At this point, video is just a regular part of the web. But how is it gaining on regular TV watching. Just in terms of audience reach, Nielsen estimates that almost 145 million people watch video online in the U.S., compared to about 290 million who watch traditional TV. So the penetration of online video is already about half of the overall TV-watching population.
Yet for all the video people watch on the web, it is still a tiny fraction of how much they watch on TV in terms of time spent. In a report put out yesterday on the State of the Media summarizing 2011 data, Nielsen estimates Americans spend an average of 32 hours and 47 minutes a week watching traditional TV. They only spend an average of 3 hours and 58 minutes a week on the Internet, and only 27 minutes a week watching video online. All those billions of videos watched online still only represent 1.4 percent of the time spent watching traditional TV.
In this light, online video still has a long way to go before it can hope to match the time spent in front of the TV in the living room. Except it’s not quite so simple. Remember, these are averages across the entire population and across the entire Internet. When you drill down into the watching patterns on the biggest video sites on the web, a different picture emerges.
Even on the web, there is a huge difference between the video sites which attract the biggest audiences and those which are the most engaging. The top 5 video sites by unique visitors are YouTube, Vevo, Yahoo, Facebook, and MSN. But the top 5 video sites by time spent are Netflix, YouTube, Tudou, Hulu, and Megavideo.
The real outlier in terms of time spent is Netflix, which boasts an average of 10 hours a month per viewer. Viewers spend about four times as much time on Netflix than on any of the other top 5 video sites, including Hulu. People tend to watch 2 hour movies on Netflix instead of 30-minute TV shows or 3-minute video clips, which explains the difference in time spent.

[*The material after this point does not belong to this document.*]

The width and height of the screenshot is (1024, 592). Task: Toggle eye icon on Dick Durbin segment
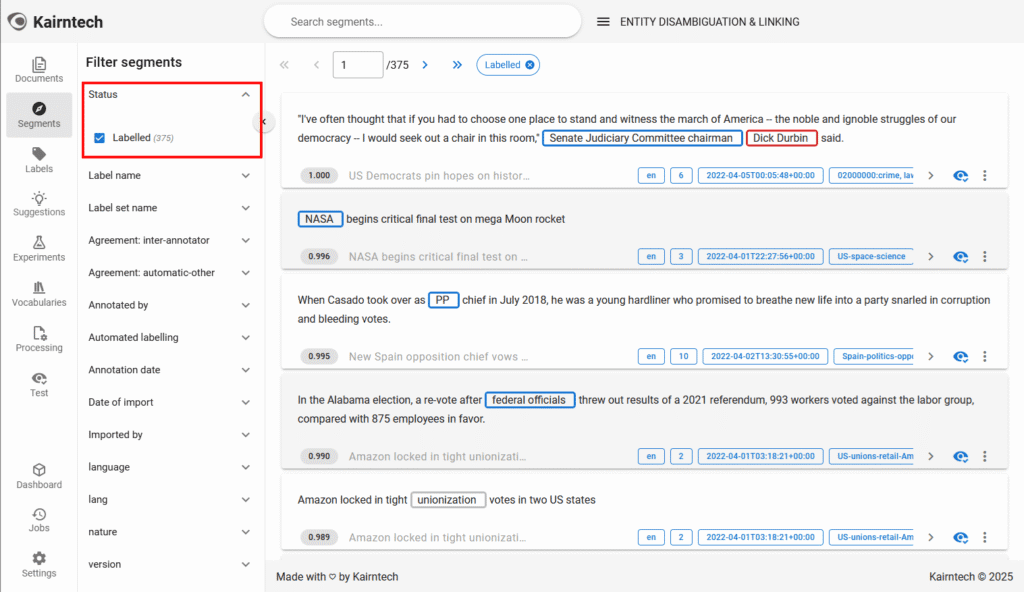[960, 176]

Compare the 10 hours on Netflix to about 130 hours a month for TV, based on the weekly numbers cited above. The gap is still huge, but not as vast as the average numbers between TV and online would suggest. And the number of hours spent on Netflix, Hulu, YouTube, and the other top video sites will continue to expand rapidly, narrowing that gap. How long will it take Netflix to go from 10 hours a month (the equivalent of 5 movies) to 20 hours or 50 hours?
When it comes to video, time spent is the best measure of audience attention. As the leading video sites command more and more of our time, advertisers and major media companies will notice. The more time we spend on these services, the better chance they will have to compete on an equal footing with cable TV channels. It is still early days, but once we are nearing an inflection point, and once we reach it, the video industry (both online and off) will change very rapidly.